-- What you will do --
The reply must return each line of the data exactly.
+===+
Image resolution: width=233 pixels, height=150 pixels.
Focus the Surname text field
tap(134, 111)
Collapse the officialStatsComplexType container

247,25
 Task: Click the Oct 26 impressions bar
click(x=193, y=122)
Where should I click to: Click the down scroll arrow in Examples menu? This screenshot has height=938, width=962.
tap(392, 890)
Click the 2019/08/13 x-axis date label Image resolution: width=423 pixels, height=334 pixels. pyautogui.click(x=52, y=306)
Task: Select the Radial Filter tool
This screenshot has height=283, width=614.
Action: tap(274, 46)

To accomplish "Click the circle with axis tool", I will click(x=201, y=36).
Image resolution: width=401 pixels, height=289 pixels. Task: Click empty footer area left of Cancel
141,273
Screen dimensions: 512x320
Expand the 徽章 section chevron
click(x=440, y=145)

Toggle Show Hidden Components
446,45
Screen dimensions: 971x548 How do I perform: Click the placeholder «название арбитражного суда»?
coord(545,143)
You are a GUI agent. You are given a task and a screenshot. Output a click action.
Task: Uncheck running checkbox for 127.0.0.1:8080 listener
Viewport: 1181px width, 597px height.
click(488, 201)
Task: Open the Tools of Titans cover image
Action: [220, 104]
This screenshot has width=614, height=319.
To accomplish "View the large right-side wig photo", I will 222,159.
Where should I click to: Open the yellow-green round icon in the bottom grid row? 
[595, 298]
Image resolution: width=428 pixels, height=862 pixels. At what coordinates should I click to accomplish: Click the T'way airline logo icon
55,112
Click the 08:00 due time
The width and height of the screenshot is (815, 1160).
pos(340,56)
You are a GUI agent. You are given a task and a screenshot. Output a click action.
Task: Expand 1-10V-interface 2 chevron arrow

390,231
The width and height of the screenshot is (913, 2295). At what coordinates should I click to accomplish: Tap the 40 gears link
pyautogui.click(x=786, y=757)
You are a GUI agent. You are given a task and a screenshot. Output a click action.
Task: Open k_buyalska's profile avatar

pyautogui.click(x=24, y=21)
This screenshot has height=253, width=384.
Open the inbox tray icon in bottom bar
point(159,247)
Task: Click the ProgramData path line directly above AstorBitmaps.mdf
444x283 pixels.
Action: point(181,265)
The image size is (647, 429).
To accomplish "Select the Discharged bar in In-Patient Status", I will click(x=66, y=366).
+===+
-- Solved exercise --
Image resolution: width=233 pixels, height=150 pixels.
Focus the Surname text field
tap(134, 111)
Collapse the officialStatsComplexType container

247,25
 Task: Click the Oct 26 impressions bar
click(x=193, y=122)
Where should I click to: Click the down scroll arrow in Examples menu? This screenshot has height=938, width=962.
tap(392, 890)
Click the 2019/08/13 x-axis date label Image resolution: width=423 pixels, height=334 pixels. pyautogui.click(x=52, y=306)
Task: Select the Radial Filter tool
This screenshot has height=283, width=614.
Action: tap(274, 46)

To accomplish "Click the circle with axis tool", I will click(x=201, y=36).
Image resolution: width=401 pixels, height=289 pixels. Task: Click empty footer area left of Cancel
141,273
Screen dimensions: 512x320
Expand the 徽章 section chevron
click(x=440, y=145)

Toggle Show Hidden Components
446,45
Screen dimensions: 971x548 How do I perform: Click the placeholder «название арбитражного суда»?
coord(545,143)
You are a GUI agent. You are given a task and a screenshot. Output a click action.
Task: Uncheck running checkbox for 127.0.0.1:8080 listener
Viewport: 1181px width, 597px height.
click(488, 201)
Task: Open the Tools of Titans cover image
Action: [220, 104]
This screenshot has width=614, height=319.
To accomplish "View the large right-side wig photo", I will 222,159.
Where should I click to: Open the yellow-green round icon in the bottom grid row? 
[595, 298]
Image resolution: width=428 pixels, height=862 pixels. At what coordinates should I click to accomplish: Click the T'way airline logo icon
55,112
Click the 08:00 due time
The width and height of the screenshot is (815, 1160).
pos(340,56)
You are a GUI agent. You are given a task and a screenshot. Output a click action.
Task: Expand 1-10V-interface 2 chevron arrow

390,231
The width and height of the screenshot is (913, 2295). At what coordinates should I click to accomplish: Tap the 40 gears link
pyautogui.click(x=786, y=757)
You are a GUI agent. You are given a task and a screenshot. Output a click action.
Task: Open k_buyalska's profile avatar

pyautogui.click(x=24, y=21)
This screenshot has height=253, width=384.
Open the inbox tray icon in bottom bar
point(159,247)
Task: Click the ProgramData path line directly above AstorBitmaps.mdf
444x283 pixels.
Action: point(181,265)
The image size is (647, 429).
To accomplish "Select the Discharged bar in In-Patient Status", I will click(x=66, y=366).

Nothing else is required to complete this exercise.